This portal took the party to some kind of Beast Plane, where they rested for the night after having been pretty beaten up by the previous realms, and ignored any plot hooks that may have been dangled in front of them while they were trying to sleep, such as Polar Bears dying in the night.  Remember, Dungeons Masters, never bother dangling plot hooks when the party has decided to long rest.  Parties who are trying to not die are not going anywhere. 

Next was a gold portal that took them to the Mountainous Plane of Celestia, where, to get out, the party had to praise the god Tyr to an Angel.  Ulfgar came up with a chorus that went something like this:

O Tyr, Tyr, Tyr!
Thinking of you removes my tears!
In light of your justice, I lose all fear!
My heart does warm when you are near!
O Try, Tyr, Tyyyyyyyyyyr!

An orange level here took them to a land of contentment, and the party rested among trees bearing fruits and nuts of plenty and slept.  Hannah didn’t want to travel through the Saffire Portal they found, and planned to stay there forever, even though the rest of the party knew that kind of thing never worked out in places like this, so Nory agreed with her and tricked her into walking through the Portal, telling her it was actually a green curtain.  Because Hannah is very stupid. 

The Saffire Portal took them to a realm where they saw two fighting elves, and they convinced them to fight each other instead of them and then placed bets on who would win.  The one Ulfgar bet on won. 

Next was a Saffron Portal that took them to a land of straight trees, which was so orderly that chaotic little Nory went stir crazy and ran off the path and got in fights with animatronic guards that looked like they’d been assembled out of bits of Humpty Dumpty.  But he got better.

After that was an Amber Portal taking them to a land that was wilderness on one side and civilization on the other side.  They passed by a pair of birds digging in the middle of the trail and spent a day messing about in the city, then went back and found a Silver Portal in the hole the birds were digging. 

The silver portal took them to a stone room that seemed to lack the vague unreality of the various lands they had just spent several days passing through.  It housed an enormous telescope-like device filled with lenses that matched the colors of the various portals.  The room was also filled with many bookshelves. There were no doors or windows.

One book sitting out had a passage that allowed the party to deduce that there was a way out by placing the lenses in a specific order in the telescope thing.  The party then rummaged through the books and found scraps of paper that related a journey through  the  various Planes.  If the scraps were put together in the proper order, they figured, that order would tell you the order to place the lenses in order to get it to work. 

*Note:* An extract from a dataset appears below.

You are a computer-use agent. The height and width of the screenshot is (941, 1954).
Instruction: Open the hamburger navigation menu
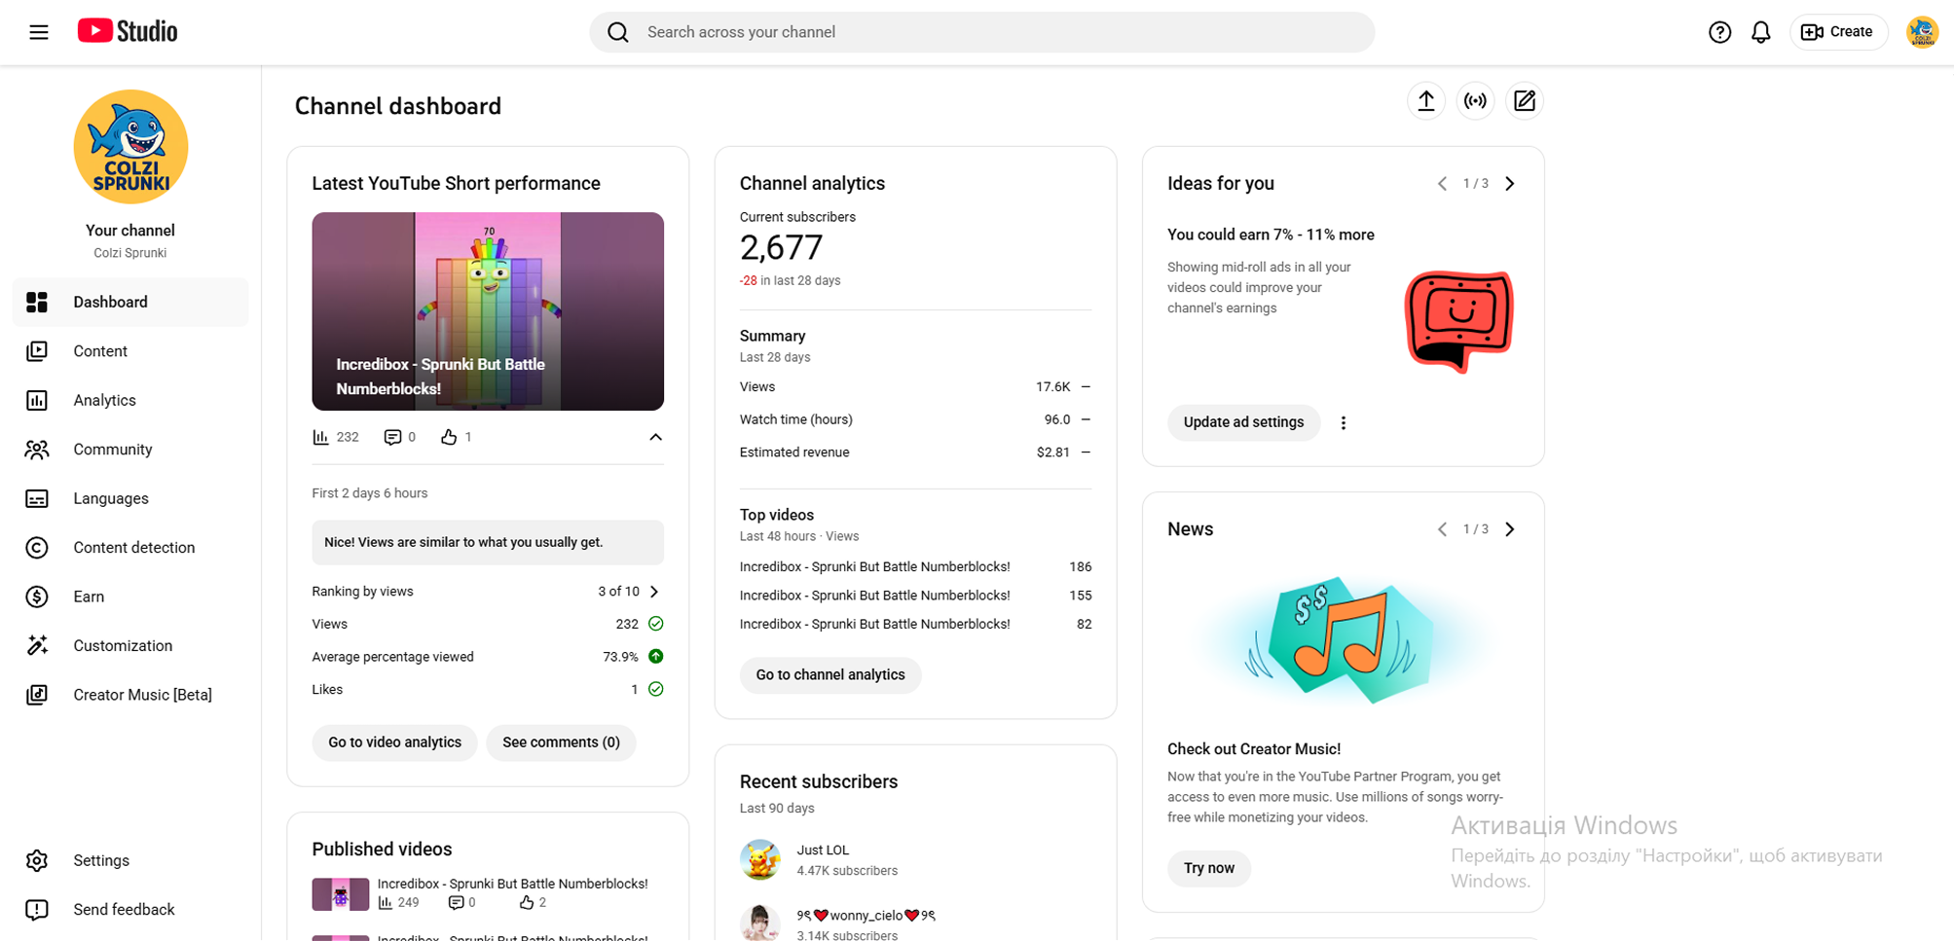[39, 32]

At this point we stopped playing because we had been playing for over four hours and everyone was tired. 

After putting us through that, though, one thing is for sure:  the party now really, really, really wants to kill Makana. 

Saturday, September 5, 2015

Writer's Block?

Early last week I had made a resolution to myself to write a thousand words a day.  I had been getting pretty lax in terms of writing activity and I had wanted to make some kind of commitment to get myself going again.  And for about six days, I did it!  I got a lot of writing done, and finished off two chapters of the thing I am working on now. 

And then I started trying to write the next chapter, and I just had nothing.  It wasn't that I wasn't feeling like writing.  Far from it!  In fact, I was sitting down every night, but one, for hours, and trying to figure out what to write next.  But nothing was coming.  I ended up spending all that time doing research to what I wanted to eventually write.  I suppose I could have knocked out some words on the two or so short stories I have in the mix, but I just didn't feel like it.  I had felt all this momentum building up in the days before on the main thing, and working on something else would have felt like putting that on the back burner.  Besides, those things had stalled too; shifting focus to those would have meant still banging my head against a wall, it would just be a different wall. 

I wonder, then, if this is writer's block, or at least a version of it.  It's not that I don't want to write, or that I am being lazy.  It is just that the ideas are not yet there for what I want to do, what feels right when I put it on the page.  It's like I have to wait for my subconscious to catch up to what I want to work on.  Its annoying, because honestly I would rather be typing.  When I do enough typing, I find that I actually like it, the sensation of your self melting away and becoming merely the flow of words and sentence structures building themselves invisibly inside the cavern of the mind as your hands glide intuitively over the keyboard.  I want to get back to that.  Why can't I? 

Hurry up, brain!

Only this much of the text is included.